Multiple genotypes within aecial clusters in Puccinia graminis and Puccinia coronata: improved understanding of the biology of cereal rust fungi

Fungal Biol Biotechnol. 2017 May 3;4:3. doi: 10.1186/s40694-017-0032-3. eCollection 2017.


Background: Cereal rust fungi (Puccinia spp.) are among the most economically important plant pathogens. These fungi have a complex life cycle, including five spore stages and two hosts. They infect one grass host on which they reproduce clonally and cause the cereal rust diseases, while the alternate host is required for sexual reproduction.
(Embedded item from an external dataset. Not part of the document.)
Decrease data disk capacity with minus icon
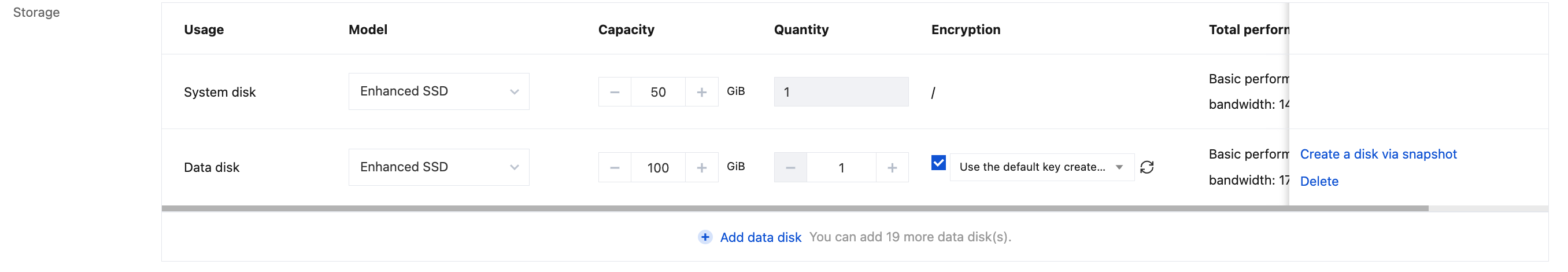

Although previous studies clearly demonstrate the importance of the alternate host in creating genetic diversity in cereal rust fungi, little is known about the amount of novel genotypes created in each successful completion of a sexual reproduction event.
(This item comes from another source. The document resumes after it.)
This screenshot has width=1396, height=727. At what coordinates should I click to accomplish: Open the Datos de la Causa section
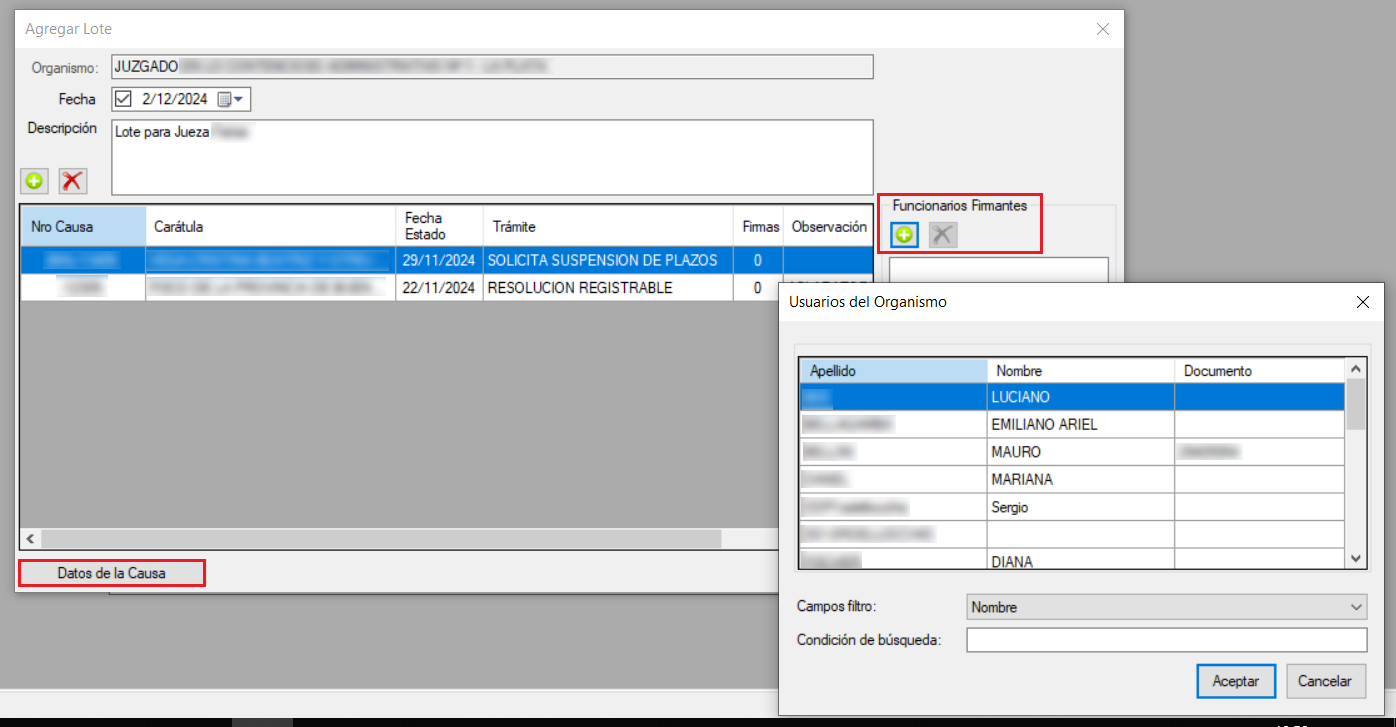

Results: In this study, single sequence repeat markers were used to study the genotypic diversity within aecial clusters by genotyping individual aecial cups. Two common cereal rusts, Puccinia graminis causing stem rust and Puccinia coronata the causal agent of crown rust were investigated. We showed that under natural conditions, a single aecial cluster usually include several genotypes, either because a single pycnial cluster is fertilized by several different pycniospores, or because aecia within the cluster are derived from more than one fertilized adjoining pycnial cluster, or a combination of both.

Conclusion: Our results imply that although sexual events in cereal rust fungi in most regions of the world are relatively rare, the events that occur may still significantly contribute to the genetic variation within the pathogen populations.

Keywords: Cereal rusts; Crown rust; Life cycle; Stem rust.